PROBLEM TO SOLVE =
Which lines belong in your copy? Those from the start of the data through the line with "You are a computer-use agent. Screen", exactly as written, without any pictures.

EXERCISE INPUT =
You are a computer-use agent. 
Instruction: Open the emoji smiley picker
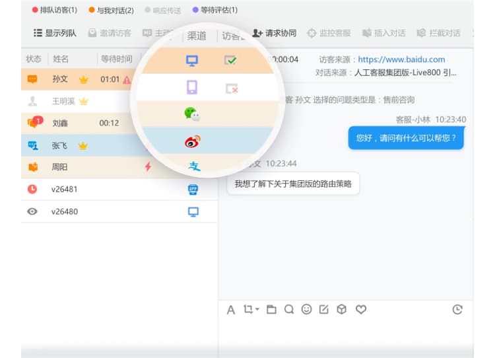(x=306, y=309)
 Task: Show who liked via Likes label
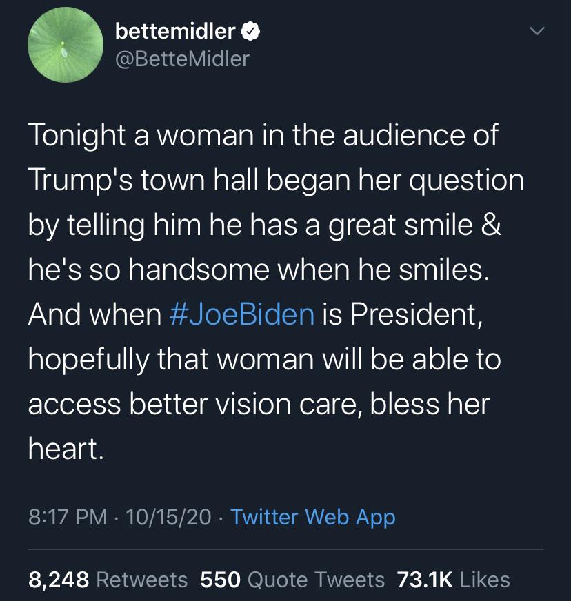pos(485,580)
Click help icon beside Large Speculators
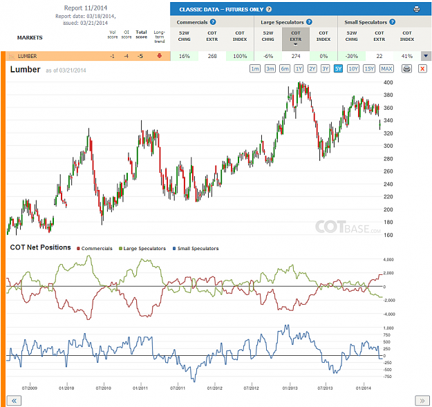The height and width of the screenshot is (407, 432). tap(309, 22)
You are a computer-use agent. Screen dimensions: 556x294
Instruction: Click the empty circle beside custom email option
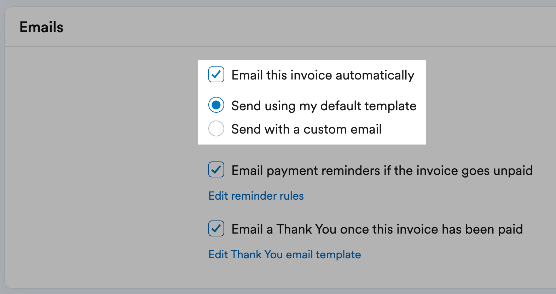tap(216, 128)
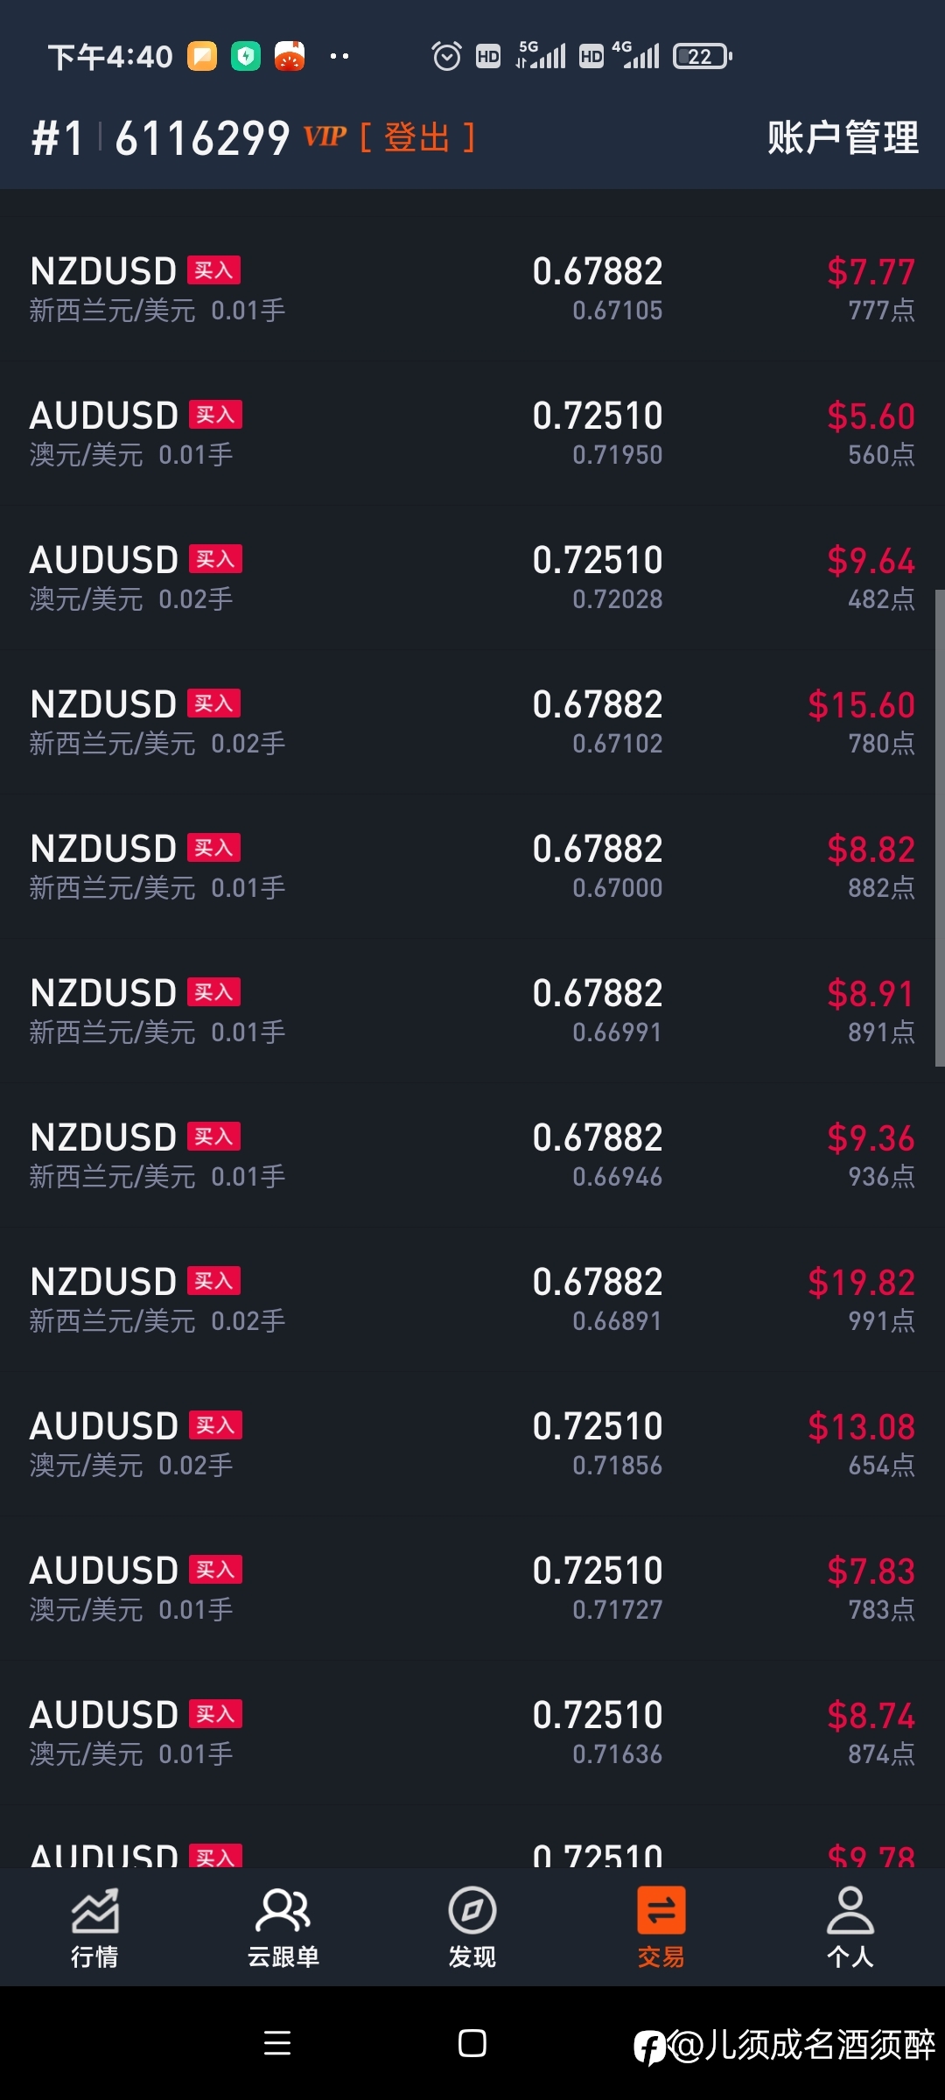Open NZDUSD position with $7.77 profit
This screenshot has height=2100, width=945.
point(473,289)
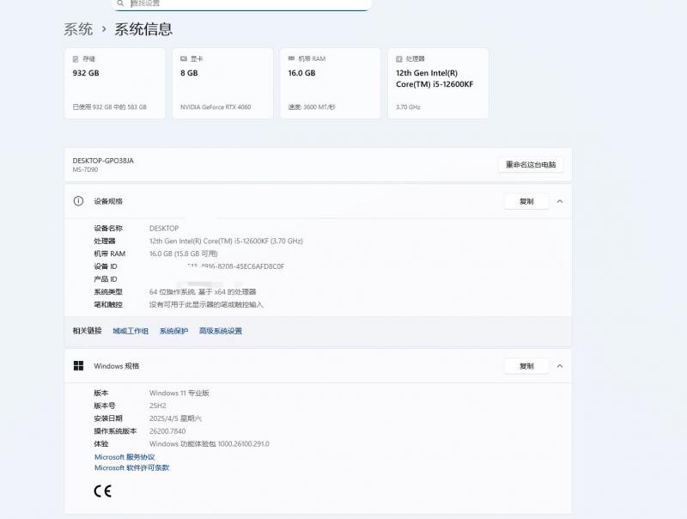Screen dimensions: 687x519
Task: Open 高级系统设置 link
Action: (x=221, y=331)
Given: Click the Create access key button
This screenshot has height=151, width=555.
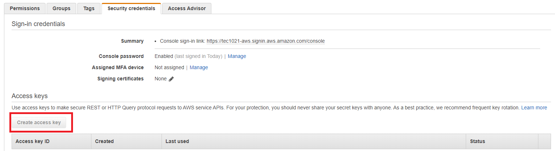Looking at the screenshot, I should pos(39,123).

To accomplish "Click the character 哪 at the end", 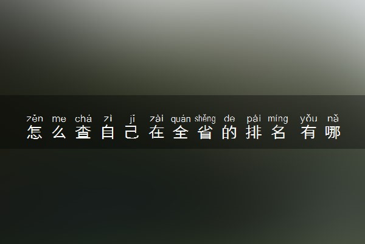I will coord(333,132).
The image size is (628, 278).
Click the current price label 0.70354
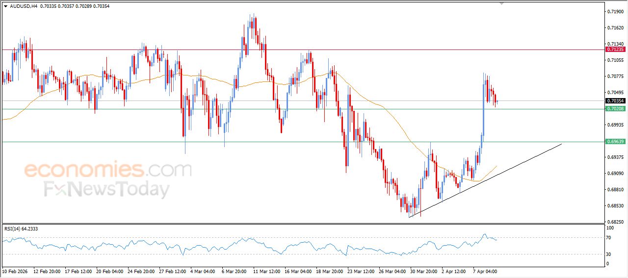click(615, 101)
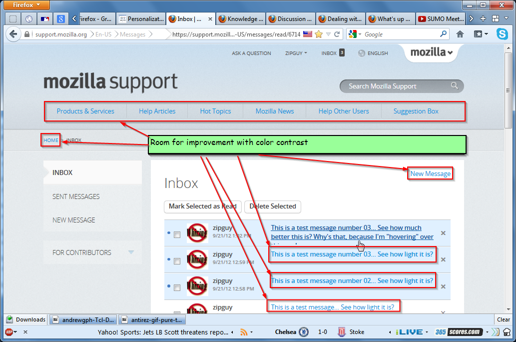Screen dimensions: 516x342
Task: Click the New Message link above the inbox
Action: [x=430, y=174]
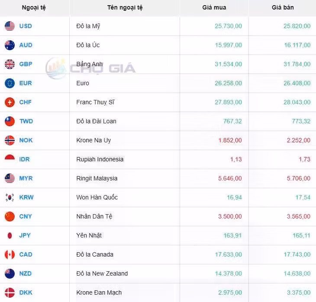The image size is (316, 302).
Task: Click the Canadian flag icon
Action: pos(10,254)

REPLY TO THE EXERCISE =
You are a computer-use agent. 
Instruction: Open the emoji smiley picker
(x=306, y=309)
 Task: Show who liked via Likes label
pos(485,580)
Click help icon beside Large Speculators
The height and width of the screenshot is (407, 432). tap(309, 22)
You are a computer-use agent. Screen dimensions: 556x294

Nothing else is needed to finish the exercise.